● **SCHRIFTLICHE AUFGABE 1**: Schreib aus dem Text über Festkörperakkus die Stelle von „Die Ansprüche an“ bis einschließlich „noch weiter erhöhen.“ Wort für Wort ab.

● **TEXTAUSZUG**:
Wenn es um Akkus für Elektromobilität geht, ist eine möglichst hohe Energiedichte erwünscht. "Mit einer Anode aus reinem metallischem Lithium anstelle von Graphit könnten wir in einer gleich großen Zelle ein Vielfaches an Energie speichern", sagt Kravchyk. Allerdings wird das Lithium beim Laden und Entladen der Zelle nicht gleichmäßig ab- und wieder aufgetragen. Es kommt zur Bildung von sogenannten Dendriten: verzweigten Strukturen aus metallischem Lithium, die die Batterie kurzschließen können.
Eine Möglichkeit, das Wachstum von Dendriten zu verlangsamen, ist die Verwendung von festen Elektrolyten. Bei sogenannten Festkörperakkus leitet anstatt einer Flüssigkeit eine feste Materialschicht die Lithium-Ionen von der Kathode zur Anode und zurück.
Die Ansprüche an das Elektrolytmaterial sind allerdings hoch. "Man spricht davon, Batterien innerhalb von zehn bis fünfzehn Minuten aufzuladen", erklärt Kravchyk. "Das bedingt eine sehr hohe Stromdichte, bei der selbst in Festkörperbatterien Dendriten entstehen." Die Stromdichte ist das Verhältnis der Stromstärke zur Fläche, durch die der Strom fließt. Eine weitere Gefahr: Durch die ungleichmäßige Ab- und Auftragung von Lithium bilden sich an der Grenze zwischen Elektrode und festem Elektrolyt Hohlräume, die die verfügbare Fläche reduzieren und die Stromdichte noch weiter erhöhen.

● **SCHRIFTLICHE AUFGABE 2**: Schreib die Zeilen der Liste von der Zeile mit „お問い合わせ (1088, 2019)“ bis einschließlich der Zeile mit „プライバシーポリシー (1120, 2092)“ als Markdown-Tabelle mit den Spalten „Nr.“ und „Listenzeile“ um. Leere Zeilen lässt du weg.

● **BEREITGESTELLTE DATEN**:

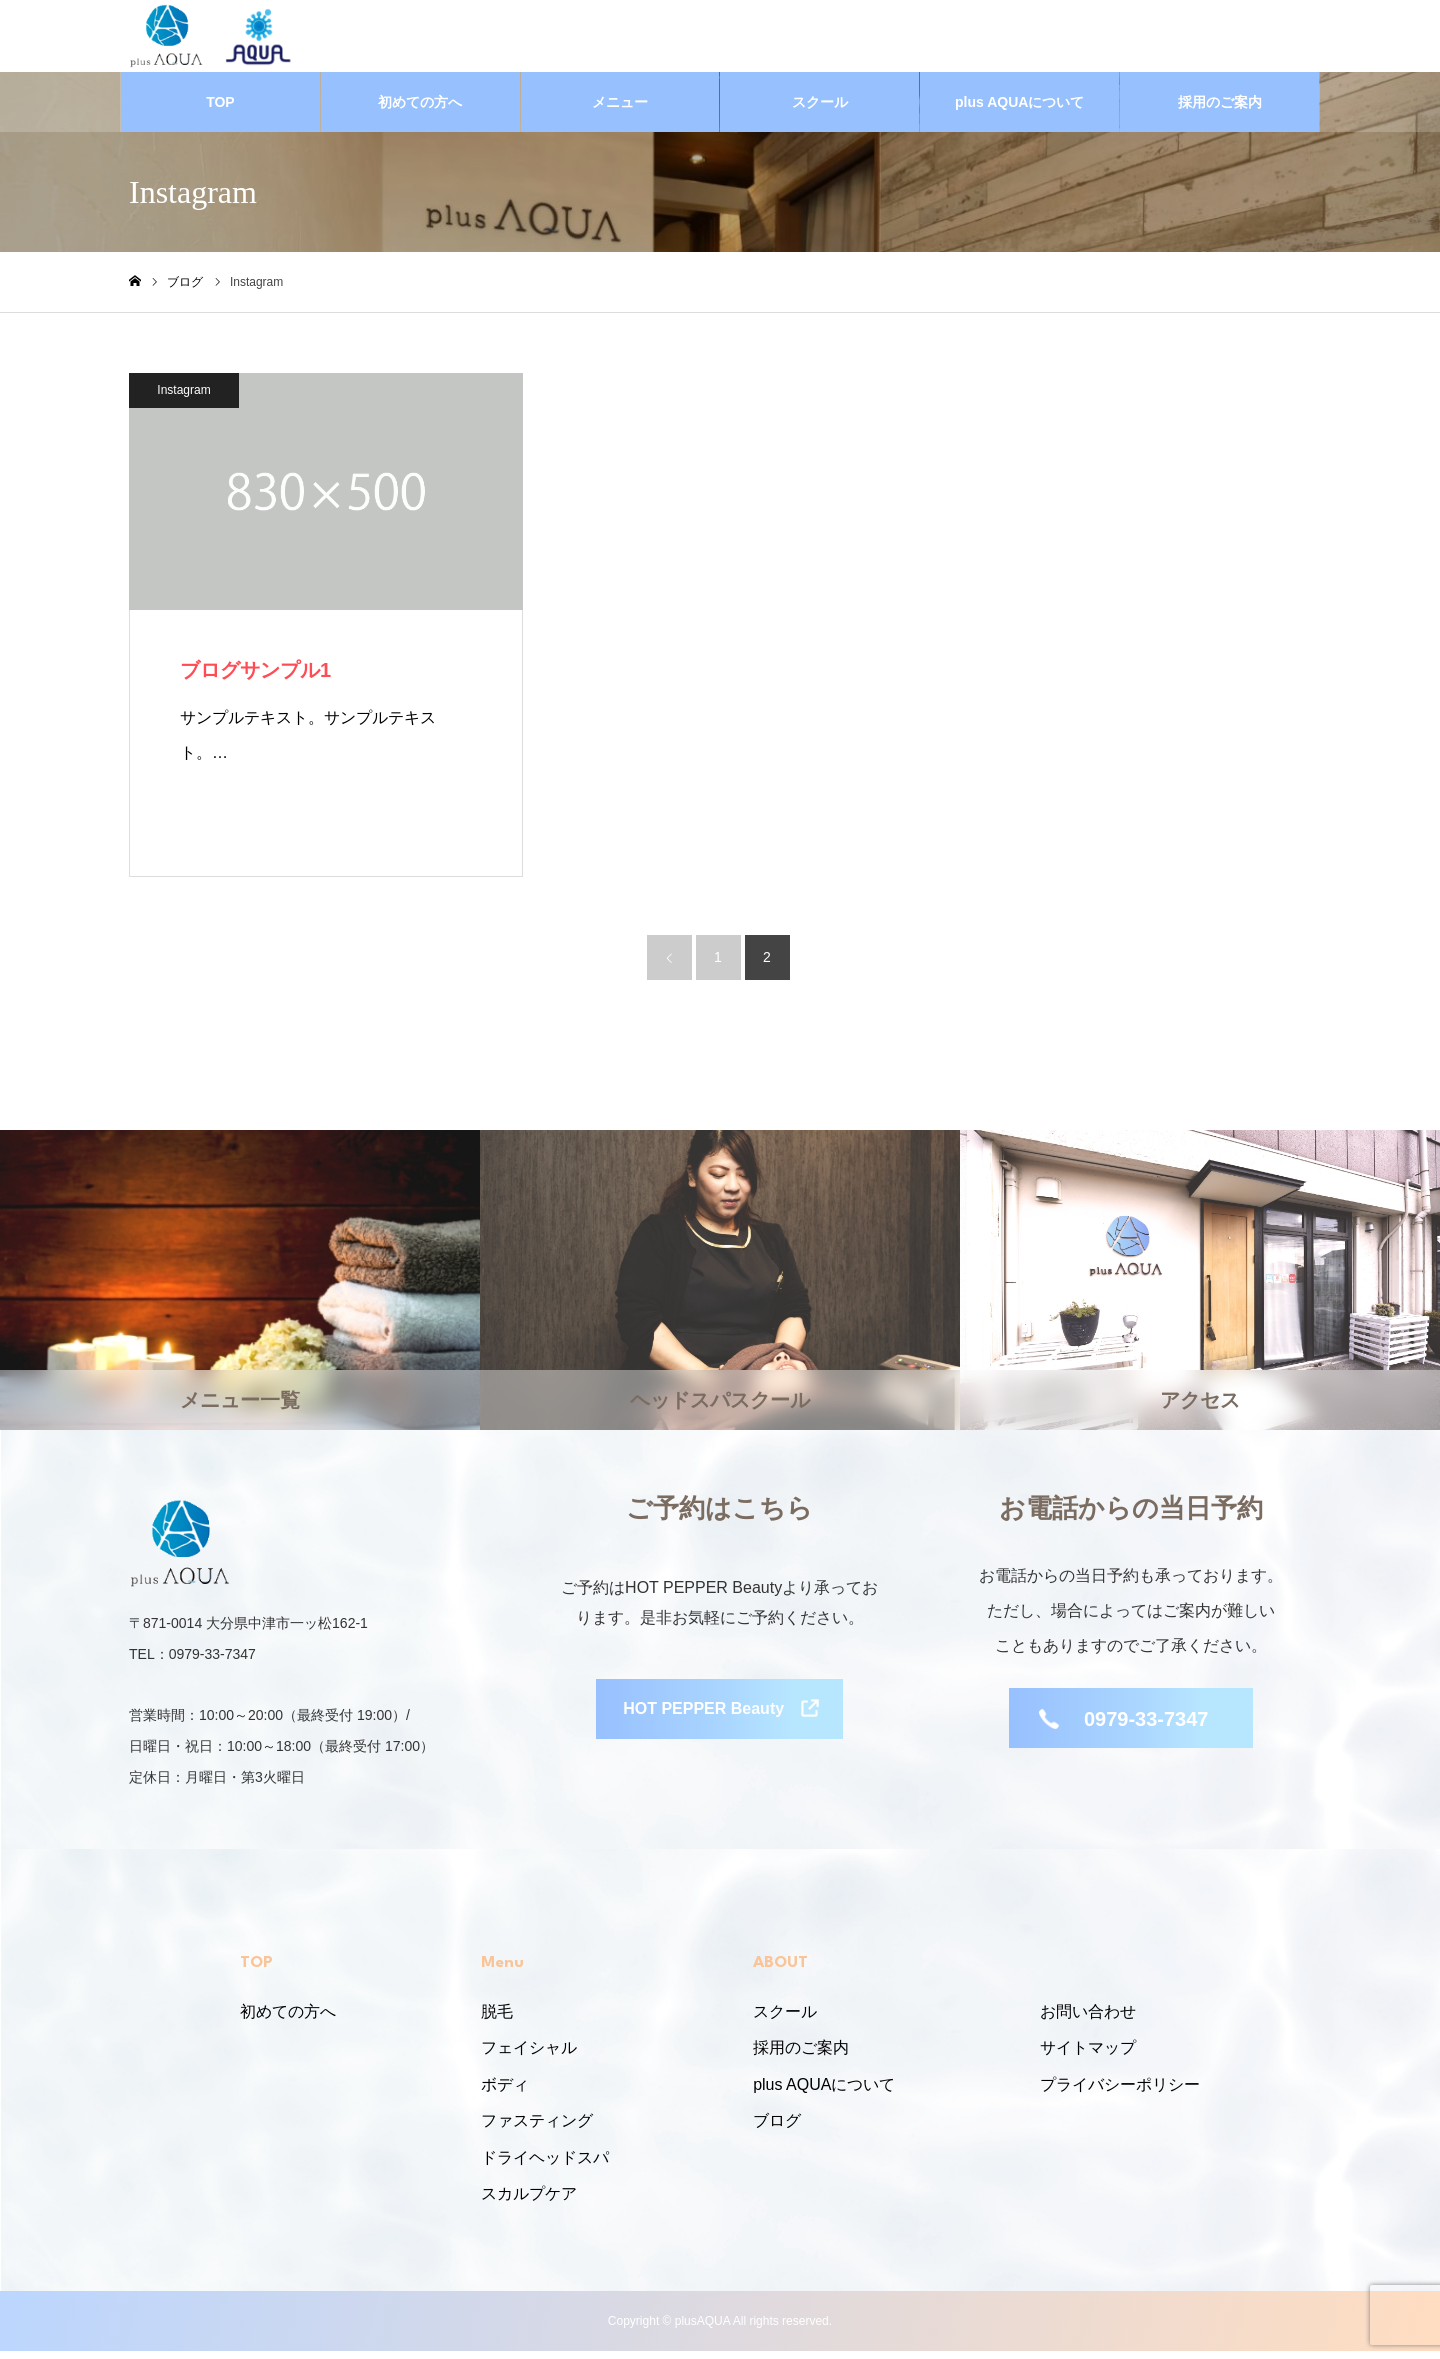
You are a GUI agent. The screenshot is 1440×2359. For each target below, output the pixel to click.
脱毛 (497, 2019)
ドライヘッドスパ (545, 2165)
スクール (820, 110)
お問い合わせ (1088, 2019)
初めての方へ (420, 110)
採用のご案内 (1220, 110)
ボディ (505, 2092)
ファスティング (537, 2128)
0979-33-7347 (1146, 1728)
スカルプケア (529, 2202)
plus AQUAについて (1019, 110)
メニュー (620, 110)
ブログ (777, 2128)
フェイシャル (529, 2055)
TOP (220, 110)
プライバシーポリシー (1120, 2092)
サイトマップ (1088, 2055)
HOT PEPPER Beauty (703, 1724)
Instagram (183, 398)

● **ANTWORT ZUR ÜBUNG 1**:
Die Ansprüche an das Elektrolytmaterial sind allerdings hoch. "Man spricht davon, Batterien innerhalb von zehn bis fünfzehn Minuten aufzuladen", erklärt Kravchyk. "Das bedingt eine sehr hohe Stromdichte, bei der selbst in Festkörperbatterien Dendriten entstehen." Die Stromdichte ist das Verhältnis der Stromstärke zur Fläche, durch die der Strom fließt. Eine weitere Gefahr: Durch die ungleichmäßige Ab- und Auftragung von Lithium bilden sich an der Grenze zwischen Elektrode und festem Elektrolyt Hohlräume, die die verfügbare Fläche reduzieren und die Stromdichte noch weiter erhöhen.

● **ANTWORT ZUR ÜBUNG 2**:
| Nr. | Listenzeile |
|---|---|
| 1 | お問い合わせ (1088, 2019) |
| 2 | 初めての方へ (420, 110) |
| 3 | 採用のご案内 (1220, 110) |
| 4 | ボディ (505, 2092) |
| 5 | ファスティング (537, 2128) |
| 6 | 0979-33-7347 (1146, 1728) |
| 7 | スカルプケア (529, 2202) |
| 8 | plus AQUAについて (1019, 110) |
| 9 | メニュー (620, 110) |
| 10 | ブログ (777, 2128) |
| 11 | フェイシャル (529, 2055) |
| 12 | TOP (220, 110) |
| 13 | プライバシーポリシー (1120, 2092) |